Render everything from the line containing "Where should I" down to the end of the records as a Markdown table with the columns Row and Line, skipping any blank lines and leaving out the pictures.

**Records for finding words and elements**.
#####

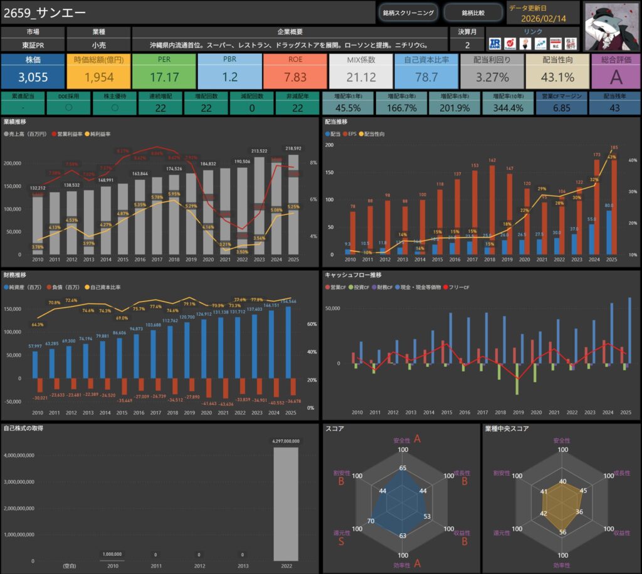Viewport: 642px width, 574px height.
Task: Toggle the 株主優待 circle indicator
Action: pos(113,107)
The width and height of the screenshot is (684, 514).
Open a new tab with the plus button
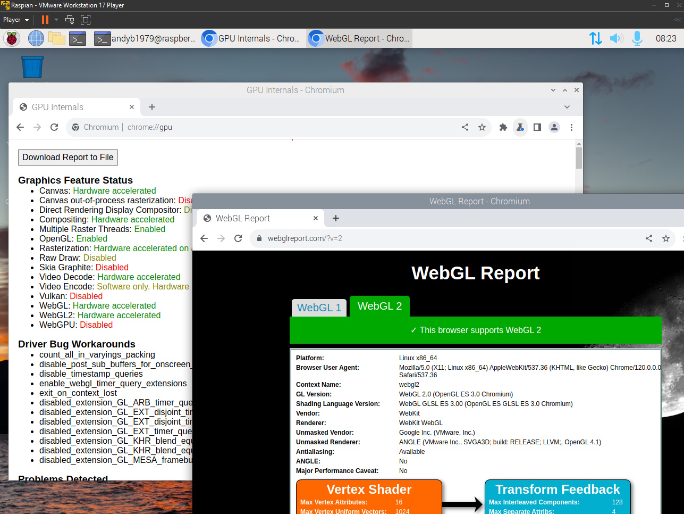(x=335, y=218)
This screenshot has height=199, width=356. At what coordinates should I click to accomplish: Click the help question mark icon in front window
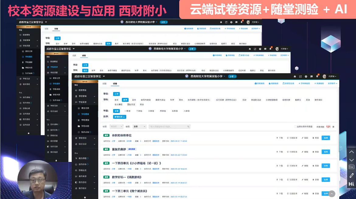[306, 77]
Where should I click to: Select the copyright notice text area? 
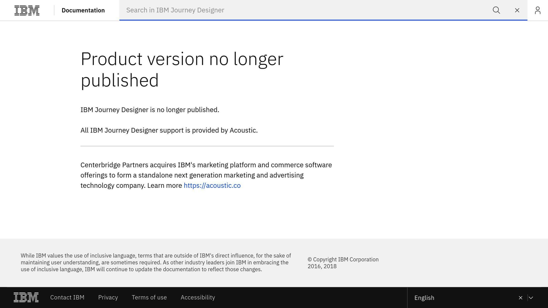click(x=343, y=263)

#####

**OUTPUT**.
| Row | Line |
|---|---|
| 1 | Where should I click to: Select the copyright notice text area?  |
| 2 | click(x=343, y=263) |